Marie Barbier, 29/04/2009
Face à un ministre qui multiplie les contre-vérités, les associations accumulent des preuves. Accablantes.
«Contre-vérités », « mensonges », « manipulations ». Le ton est encore monté d’un cran hier entre les associations de défense des étrangers et le ministre de l’Immigration Éric Besson. À l’occasion de la sortie d’un CD-DVD de soutien aux Amoureux au ban public (lire encadré), les associations ont à nouveau dénoncé la « méconnaissance » et les déclarations « péremptoires et méprisantes » du transfuge socialiste.
En cause, les propos du ministre qui ne cesse de répéter depuis la sortie du film Welcome que le « délit de solidarité » dénoncé par les associations est un « mythe ». « Depuis soixante-cinq ans, assure-t-il, personne en France n’a jamais été condamné pour avoir – simplement hébergé, donné à manger, transporté en voiture en auto-stop un étranger en situation irrégulière » (1). Le film de Philippe Lioret a remis sous les projecteurs l’article L.622-1 du Code des étrangers qui – punit de cinq ans d’emprisonnement et de 30 000 euros d’amende « toute personne qui aura, par aide directe ou indirecte, facilité ou tenté de faciliter l’entrée, la – circulation ou le séjour irréguliers d’un étranger en France ». Alors que le ministre assure que cet article de loi ne vise que les passeurs, les associations dénoncent, au contraire, une épée de Damoclès qui pèse sur quiconque se montrera solidaire d’un étranger en situation irrégulière. Preuves à l’appui.
Le 21 avril, le Groupe d’information et de soutien des – immigrés (GISTI) publie une première liste des condamnations prononcées, depuis 1986, contre des personnes ayant apporté une aide à des étrangers, la plupart du temps en les hébergeant. La liste, non exhaustive, comporte trente noms. Réaction du ministre ? « La crédibilité du GISTI en la matière est quasiment nulle. » L’association se défend dans un communiqué de presse intitulé « Le GISTI ou le ministre, qui est le moins crédible ? » Ambiance. Hier, son président, Stéphane Maugendre, a souhaité que « le débat sur la crédibilité du GISTI s’arrête là » : « Nous renvoyons monsieur Besson à nos trente ans de combats. » Et de dénoncer une « technique facile » pour éloigner le regard des citoyens sur le vrai problème : le « délit de solidarité ».
Car, sur le fond, les associations n’en démordent pas. Décidées à mettre le ministre face à ses mensonges, elles en ont remis une couche hier. Ainsi, le collectif les Amoureux au ban public, aidé de la CIMADE, a complété la liste du GISTI qui comptabilise désormais 61 noms de personnes ayant eu maille à partir avec la justice pour avoir aidé un sans-papiers. Trois ont subi de simples rappels à la loi, tous les autres ont été poursuivis en justice. Parmi ces derniers, dix ont été relaxés, 46 condamnés, dont dix dispensés de peine. On est loin des comptes du ministre…
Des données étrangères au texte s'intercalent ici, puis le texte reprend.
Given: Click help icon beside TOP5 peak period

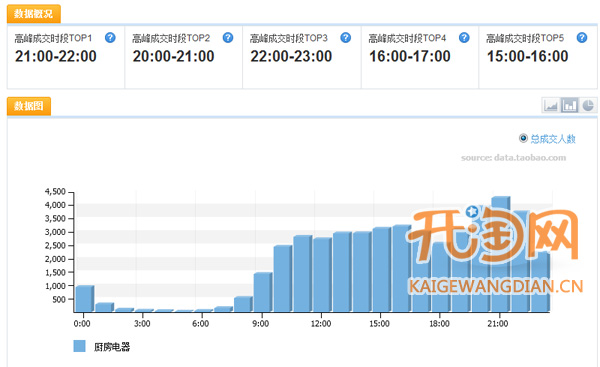Looking at the screenshot, I should tap(582, 38).
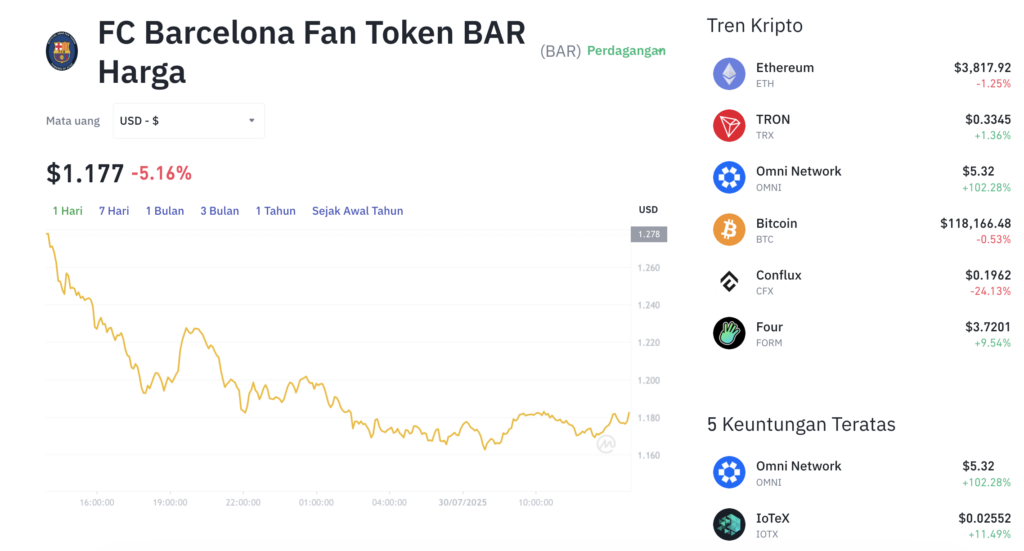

Et ce n’est pas tout. La liste rendue publique hier par les Amoureux met en exergue la violation même de la loi : alors que l’article L.622-4 est censé protéger les concubins, l’inventaire compte 21 personnes poursuivies pour être venues en aide à leur conjoint. L’une est actuellement poursuivie pour aide au séjour – irrégulier : Jennifer Chary, appelée à comparaître devant le tribunal de Dijon le 11 mai prochain. Son compagnon, marocain, avec qui elle devait se marier, a été expulsé une semaine avant la date prévue pour leurs noces. « Si l’article L.622-1 ne concerne que les passeurs, pourquoi Jennifer Chary est-elle poursuivie ? lance Nicolas Ferran, des Amoureux au ban public. Nous demandons solennellement l’arrêt des poursuites contre elle, comme un test de crédibilité de monsieur Besson. » À bon entendeur…
(1) Sur France Inter le 8 avril dernier.